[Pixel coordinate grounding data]
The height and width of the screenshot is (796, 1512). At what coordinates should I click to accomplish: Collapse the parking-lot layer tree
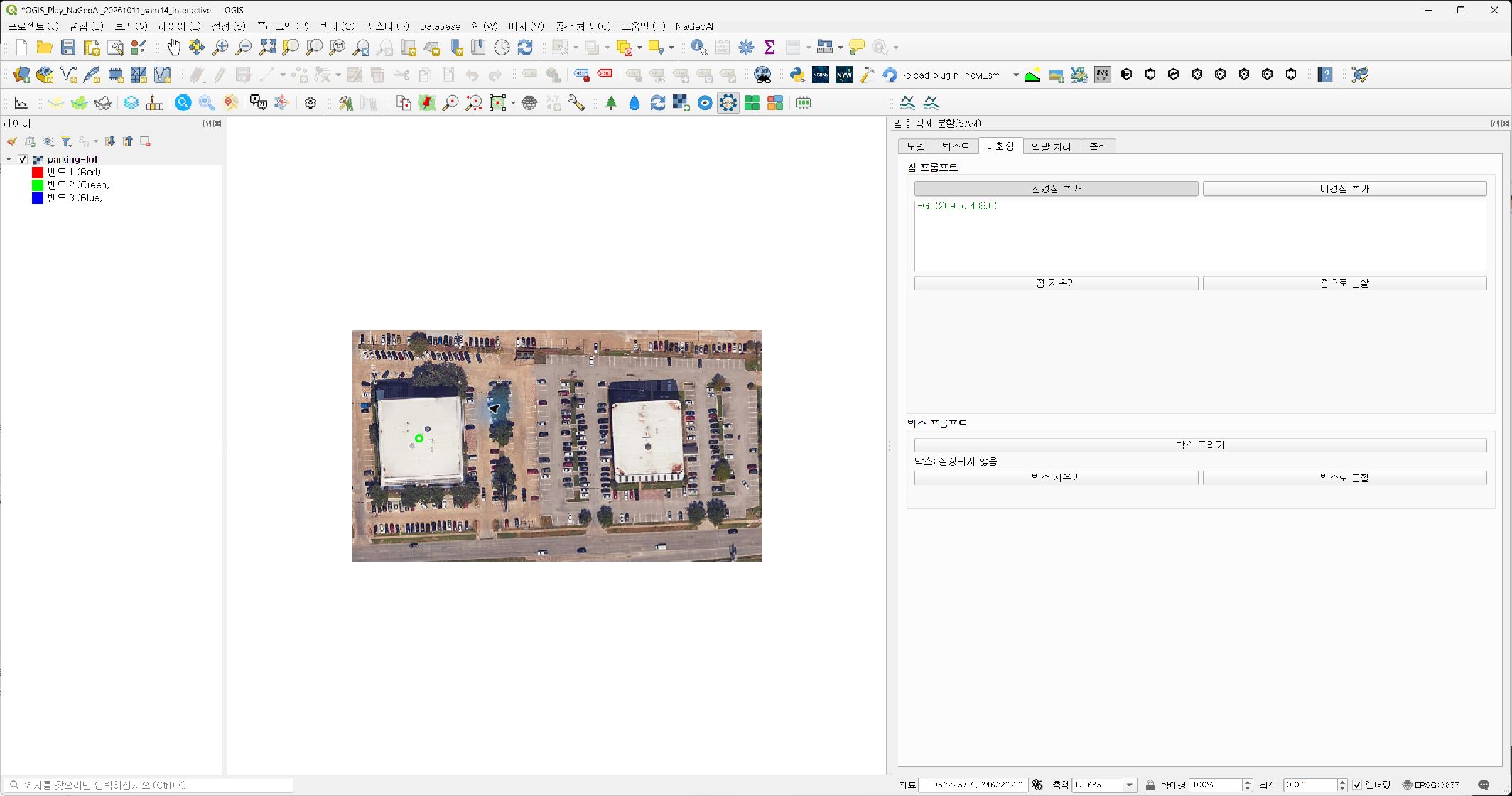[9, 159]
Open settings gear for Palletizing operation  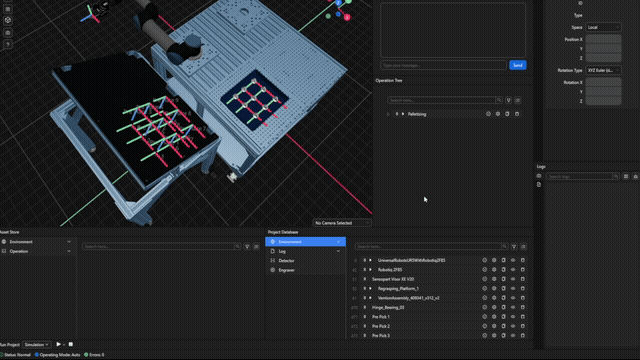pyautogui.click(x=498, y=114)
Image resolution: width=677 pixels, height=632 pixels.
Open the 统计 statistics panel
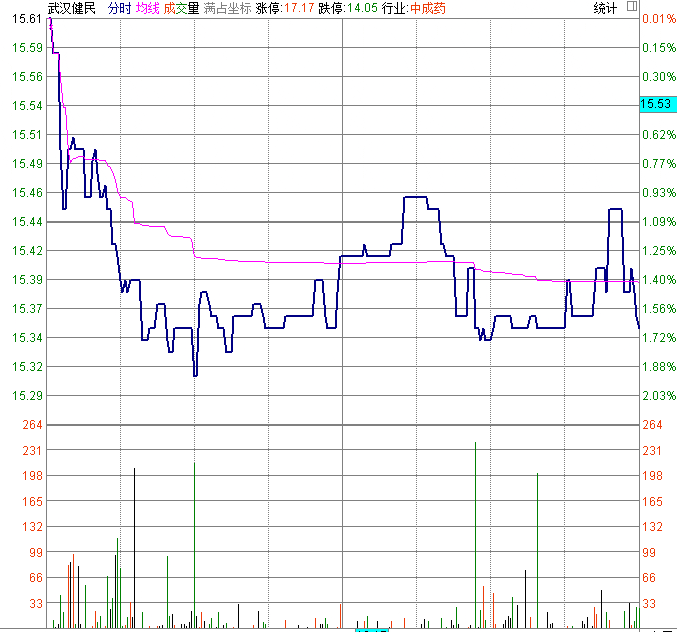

## Task instructions
Where the line with "Image resolution: width=677" appears, begin there and transcribe exactly through the last line of the data, leaving all pictures aside.

## The answer
Image resolution: width=677 pixels, height=632 pixels.
Open the 统计 statistics panel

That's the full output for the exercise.